Please update the entries between the lines holding "Pick the heading" and "height=722 pixels. point(855,190)", inclusive, changing "label" to "caption" and leaving everything else as it is. Return only those lines.

[START Listed records]

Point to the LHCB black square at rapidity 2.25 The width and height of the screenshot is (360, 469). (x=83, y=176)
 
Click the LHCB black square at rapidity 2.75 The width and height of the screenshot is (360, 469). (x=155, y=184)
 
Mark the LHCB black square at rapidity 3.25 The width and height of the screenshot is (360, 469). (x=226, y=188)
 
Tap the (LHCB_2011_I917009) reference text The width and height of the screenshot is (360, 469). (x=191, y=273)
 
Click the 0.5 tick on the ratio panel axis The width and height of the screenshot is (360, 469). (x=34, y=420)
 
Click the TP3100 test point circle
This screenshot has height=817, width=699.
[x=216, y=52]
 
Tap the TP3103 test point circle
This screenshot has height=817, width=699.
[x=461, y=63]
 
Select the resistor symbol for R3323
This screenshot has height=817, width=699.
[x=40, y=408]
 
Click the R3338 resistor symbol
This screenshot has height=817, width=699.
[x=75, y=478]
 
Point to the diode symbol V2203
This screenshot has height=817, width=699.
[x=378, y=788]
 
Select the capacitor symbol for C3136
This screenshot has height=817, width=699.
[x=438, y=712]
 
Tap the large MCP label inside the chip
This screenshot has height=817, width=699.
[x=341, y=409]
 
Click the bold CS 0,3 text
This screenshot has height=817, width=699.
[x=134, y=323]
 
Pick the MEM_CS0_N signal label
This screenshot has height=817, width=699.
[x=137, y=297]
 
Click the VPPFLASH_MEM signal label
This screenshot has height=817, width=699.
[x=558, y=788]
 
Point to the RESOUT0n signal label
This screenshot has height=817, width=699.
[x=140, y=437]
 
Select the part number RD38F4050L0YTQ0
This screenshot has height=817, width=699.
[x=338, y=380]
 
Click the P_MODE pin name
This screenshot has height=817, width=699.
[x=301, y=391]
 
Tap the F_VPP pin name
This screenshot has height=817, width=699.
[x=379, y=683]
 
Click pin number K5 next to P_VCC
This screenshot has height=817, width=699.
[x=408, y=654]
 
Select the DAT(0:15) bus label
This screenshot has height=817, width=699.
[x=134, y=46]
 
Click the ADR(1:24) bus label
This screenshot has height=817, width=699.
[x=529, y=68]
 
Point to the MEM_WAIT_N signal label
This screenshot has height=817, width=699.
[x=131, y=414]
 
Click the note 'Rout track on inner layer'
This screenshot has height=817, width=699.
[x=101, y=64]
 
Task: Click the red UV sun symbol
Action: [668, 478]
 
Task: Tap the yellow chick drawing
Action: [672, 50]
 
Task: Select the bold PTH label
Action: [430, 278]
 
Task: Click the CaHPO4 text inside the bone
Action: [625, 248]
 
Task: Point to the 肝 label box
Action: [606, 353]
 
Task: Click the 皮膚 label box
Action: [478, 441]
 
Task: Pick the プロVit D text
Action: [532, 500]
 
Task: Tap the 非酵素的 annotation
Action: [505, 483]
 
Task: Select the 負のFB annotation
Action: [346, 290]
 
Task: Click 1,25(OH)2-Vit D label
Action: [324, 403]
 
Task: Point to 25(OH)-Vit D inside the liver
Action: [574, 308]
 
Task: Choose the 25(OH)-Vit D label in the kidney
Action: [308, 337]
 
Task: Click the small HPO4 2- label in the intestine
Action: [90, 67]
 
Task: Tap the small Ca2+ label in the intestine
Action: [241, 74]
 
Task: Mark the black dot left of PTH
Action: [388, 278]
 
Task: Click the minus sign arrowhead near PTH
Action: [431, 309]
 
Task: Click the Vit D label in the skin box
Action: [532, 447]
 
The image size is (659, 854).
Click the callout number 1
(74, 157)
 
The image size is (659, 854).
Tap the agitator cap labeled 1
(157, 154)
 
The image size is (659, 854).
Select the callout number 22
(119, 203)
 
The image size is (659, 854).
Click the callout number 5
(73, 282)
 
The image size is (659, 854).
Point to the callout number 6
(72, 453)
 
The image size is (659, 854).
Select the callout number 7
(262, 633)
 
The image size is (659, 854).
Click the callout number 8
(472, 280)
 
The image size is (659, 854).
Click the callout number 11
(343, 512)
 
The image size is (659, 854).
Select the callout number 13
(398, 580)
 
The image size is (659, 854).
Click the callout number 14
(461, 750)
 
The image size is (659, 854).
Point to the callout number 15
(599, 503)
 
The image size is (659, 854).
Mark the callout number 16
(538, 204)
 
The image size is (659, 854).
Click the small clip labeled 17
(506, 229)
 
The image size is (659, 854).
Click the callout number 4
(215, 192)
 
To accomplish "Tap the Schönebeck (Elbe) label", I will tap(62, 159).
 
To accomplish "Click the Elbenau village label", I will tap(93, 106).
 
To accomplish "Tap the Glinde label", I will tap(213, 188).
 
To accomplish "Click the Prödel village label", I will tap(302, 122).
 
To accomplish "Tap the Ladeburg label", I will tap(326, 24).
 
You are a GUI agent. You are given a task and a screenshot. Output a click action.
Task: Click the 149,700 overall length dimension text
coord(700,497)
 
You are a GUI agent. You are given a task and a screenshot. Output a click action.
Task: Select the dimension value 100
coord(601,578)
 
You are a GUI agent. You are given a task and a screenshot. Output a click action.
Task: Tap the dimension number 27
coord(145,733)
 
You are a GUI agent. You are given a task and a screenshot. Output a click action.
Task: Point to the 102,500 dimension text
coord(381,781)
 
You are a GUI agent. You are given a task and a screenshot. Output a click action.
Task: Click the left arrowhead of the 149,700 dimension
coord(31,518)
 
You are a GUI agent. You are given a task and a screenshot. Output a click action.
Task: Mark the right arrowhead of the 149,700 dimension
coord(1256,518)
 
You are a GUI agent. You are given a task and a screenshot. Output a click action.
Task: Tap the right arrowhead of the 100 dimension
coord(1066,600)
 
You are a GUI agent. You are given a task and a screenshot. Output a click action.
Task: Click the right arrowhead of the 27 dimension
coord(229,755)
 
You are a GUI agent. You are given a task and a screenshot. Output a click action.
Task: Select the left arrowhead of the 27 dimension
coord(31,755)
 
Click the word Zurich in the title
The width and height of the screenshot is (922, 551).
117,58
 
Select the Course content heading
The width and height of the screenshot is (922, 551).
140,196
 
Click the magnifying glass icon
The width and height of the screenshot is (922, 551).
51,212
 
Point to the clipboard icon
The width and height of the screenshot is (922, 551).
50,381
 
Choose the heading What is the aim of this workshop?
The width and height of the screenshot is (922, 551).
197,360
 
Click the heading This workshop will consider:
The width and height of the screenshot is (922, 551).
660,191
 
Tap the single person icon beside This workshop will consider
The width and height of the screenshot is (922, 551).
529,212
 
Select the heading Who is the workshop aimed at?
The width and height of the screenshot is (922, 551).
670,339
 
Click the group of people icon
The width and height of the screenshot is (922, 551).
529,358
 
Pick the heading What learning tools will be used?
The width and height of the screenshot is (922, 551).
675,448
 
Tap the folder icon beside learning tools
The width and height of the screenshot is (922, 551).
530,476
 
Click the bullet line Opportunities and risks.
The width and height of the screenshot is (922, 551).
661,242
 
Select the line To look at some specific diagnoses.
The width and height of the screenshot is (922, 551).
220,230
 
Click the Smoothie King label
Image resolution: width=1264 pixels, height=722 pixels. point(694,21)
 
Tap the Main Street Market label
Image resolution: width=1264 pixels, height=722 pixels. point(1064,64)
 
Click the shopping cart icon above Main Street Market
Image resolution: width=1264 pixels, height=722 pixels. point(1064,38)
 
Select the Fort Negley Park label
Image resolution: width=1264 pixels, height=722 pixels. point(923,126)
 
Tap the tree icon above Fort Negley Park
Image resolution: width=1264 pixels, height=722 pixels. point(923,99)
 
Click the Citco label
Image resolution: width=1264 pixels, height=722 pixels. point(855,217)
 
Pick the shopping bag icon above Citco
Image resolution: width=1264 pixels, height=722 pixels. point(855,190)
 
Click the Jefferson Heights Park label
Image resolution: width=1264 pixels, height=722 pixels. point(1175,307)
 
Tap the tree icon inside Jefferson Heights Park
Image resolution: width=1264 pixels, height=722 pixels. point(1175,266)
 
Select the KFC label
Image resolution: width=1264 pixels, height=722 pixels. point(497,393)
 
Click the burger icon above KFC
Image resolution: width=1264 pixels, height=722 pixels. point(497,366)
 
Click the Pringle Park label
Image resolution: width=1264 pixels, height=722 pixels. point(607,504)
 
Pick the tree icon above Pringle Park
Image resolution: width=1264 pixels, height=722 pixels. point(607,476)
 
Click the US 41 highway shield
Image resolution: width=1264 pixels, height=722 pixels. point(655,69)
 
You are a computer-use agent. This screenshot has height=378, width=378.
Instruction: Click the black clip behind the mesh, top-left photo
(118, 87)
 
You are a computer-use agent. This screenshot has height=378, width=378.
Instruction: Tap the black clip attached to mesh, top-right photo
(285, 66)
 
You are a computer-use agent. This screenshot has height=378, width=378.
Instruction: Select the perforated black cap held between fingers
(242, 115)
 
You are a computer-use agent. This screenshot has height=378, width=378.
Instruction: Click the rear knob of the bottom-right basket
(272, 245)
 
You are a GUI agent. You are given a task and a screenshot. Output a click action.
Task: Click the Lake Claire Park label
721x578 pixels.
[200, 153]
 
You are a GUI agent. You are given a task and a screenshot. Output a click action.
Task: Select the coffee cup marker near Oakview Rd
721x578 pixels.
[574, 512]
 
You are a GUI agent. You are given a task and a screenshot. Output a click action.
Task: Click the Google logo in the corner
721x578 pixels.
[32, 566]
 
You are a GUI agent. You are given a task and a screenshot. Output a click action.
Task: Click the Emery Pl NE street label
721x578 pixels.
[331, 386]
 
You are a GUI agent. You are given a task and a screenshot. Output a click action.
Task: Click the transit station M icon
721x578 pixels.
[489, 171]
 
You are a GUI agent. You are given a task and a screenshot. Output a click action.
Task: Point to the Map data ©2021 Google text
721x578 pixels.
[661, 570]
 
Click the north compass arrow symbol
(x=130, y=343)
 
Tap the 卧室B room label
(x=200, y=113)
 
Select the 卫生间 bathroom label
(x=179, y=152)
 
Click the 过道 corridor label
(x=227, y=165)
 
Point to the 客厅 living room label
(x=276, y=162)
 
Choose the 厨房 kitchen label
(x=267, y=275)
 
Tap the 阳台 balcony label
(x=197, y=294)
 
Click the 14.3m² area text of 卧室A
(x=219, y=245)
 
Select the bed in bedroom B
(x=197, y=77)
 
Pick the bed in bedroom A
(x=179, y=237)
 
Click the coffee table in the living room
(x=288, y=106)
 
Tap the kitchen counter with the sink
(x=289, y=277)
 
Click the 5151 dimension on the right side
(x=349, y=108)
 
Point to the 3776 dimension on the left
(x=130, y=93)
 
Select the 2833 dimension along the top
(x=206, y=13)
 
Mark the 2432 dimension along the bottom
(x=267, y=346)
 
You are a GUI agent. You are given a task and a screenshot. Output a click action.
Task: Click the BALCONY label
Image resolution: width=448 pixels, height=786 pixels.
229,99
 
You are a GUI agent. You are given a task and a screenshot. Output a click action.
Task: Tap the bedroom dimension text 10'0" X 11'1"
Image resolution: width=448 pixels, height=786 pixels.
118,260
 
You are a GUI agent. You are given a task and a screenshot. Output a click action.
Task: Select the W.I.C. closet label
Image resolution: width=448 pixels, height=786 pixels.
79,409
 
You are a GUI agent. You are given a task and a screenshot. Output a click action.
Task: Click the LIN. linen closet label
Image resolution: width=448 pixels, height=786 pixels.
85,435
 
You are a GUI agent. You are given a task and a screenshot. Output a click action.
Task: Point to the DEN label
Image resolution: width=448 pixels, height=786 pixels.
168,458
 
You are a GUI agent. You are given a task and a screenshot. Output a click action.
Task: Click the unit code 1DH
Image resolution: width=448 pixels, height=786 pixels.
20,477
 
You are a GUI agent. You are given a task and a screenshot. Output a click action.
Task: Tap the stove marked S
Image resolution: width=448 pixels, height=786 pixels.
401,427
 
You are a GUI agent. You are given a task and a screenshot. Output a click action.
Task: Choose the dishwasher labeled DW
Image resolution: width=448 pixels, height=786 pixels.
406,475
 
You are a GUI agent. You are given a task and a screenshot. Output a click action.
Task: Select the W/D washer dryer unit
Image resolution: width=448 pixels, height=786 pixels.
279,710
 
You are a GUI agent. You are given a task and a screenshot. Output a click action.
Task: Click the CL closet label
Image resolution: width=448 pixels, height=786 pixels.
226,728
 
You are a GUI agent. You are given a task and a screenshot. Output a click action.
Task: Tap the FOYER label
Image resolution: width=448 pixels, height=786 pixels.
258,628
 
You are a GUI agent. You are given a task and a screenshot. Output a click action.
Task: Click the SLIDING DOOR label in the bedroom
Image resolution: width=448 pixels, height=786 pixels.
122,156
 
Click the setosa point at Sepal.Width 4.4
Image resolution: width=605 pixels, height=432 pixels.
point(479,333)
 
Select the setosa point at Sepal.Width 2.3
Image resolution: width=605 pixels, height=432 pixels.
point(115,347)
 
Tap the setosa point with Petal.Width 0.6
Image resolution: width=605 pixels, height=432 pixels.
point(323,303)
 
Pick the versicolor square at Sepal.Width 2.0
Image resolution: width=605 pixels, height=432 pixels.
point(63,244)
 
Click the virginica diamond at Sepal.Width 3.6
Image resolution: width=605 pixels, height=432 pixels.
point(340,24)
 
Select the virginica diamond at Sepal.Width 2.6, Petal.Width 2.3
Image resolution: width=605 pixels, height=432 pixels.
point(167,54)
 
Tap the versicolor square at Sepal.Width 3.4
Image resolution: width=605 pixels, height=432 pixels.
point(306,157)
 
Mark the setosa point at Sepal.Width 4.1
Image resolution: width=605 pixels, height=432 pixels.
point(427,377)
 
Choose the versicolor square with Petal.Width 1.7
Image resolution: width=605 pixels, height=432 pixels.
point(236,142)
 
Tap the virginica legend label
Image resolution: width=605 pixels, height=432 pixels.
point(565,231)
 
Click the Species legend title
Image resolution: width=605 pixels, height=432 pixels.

[END Listed records]

# Response below:
Pick the heading What learning tools will be used?
The width and height of the screenshot is (922, 551).
675,448
 
Tap the folder icon beside learning tools
The width and height of the screenshot is (922, 551).
530,476
 
Click the bullet line Opportunities and risks.
The width and height of the screenshot is (922, 551).
661,242
 
Select the line To look at some specific diagnoses.
The width and height of the screenshot is (922, 551).
220,230
 
Click the Smoothie King caption
Image resolution: width=1264 pixels, height=722 pixels. point(694,21)
 
Tap the Main Street Market caption
Image resolution: width=1264 pixels, height=722 pixels. point(1064,64)
 
Click the shopping cart icon above Main Street Market
Image resolution: width=1264 pixels, height=722 pixels. point(1064,38)
 
Select the Fort Negley Park caption
Image resolution: width=1264 pixels, height=722 pixels. point(923,126)
 
Tap the tree icon above Fort Negley Park
Image resolution: width=1264 pixels, height=722 pixels. point(923,99)
 
Click the Citco caption
Image resolution: width=1264 pixels, height=722 pixels. point(855,217)
 
Pick the shopping bag icon above Citco
Image resolution: width=1264 pixels, height=722 pixels. point(855,190)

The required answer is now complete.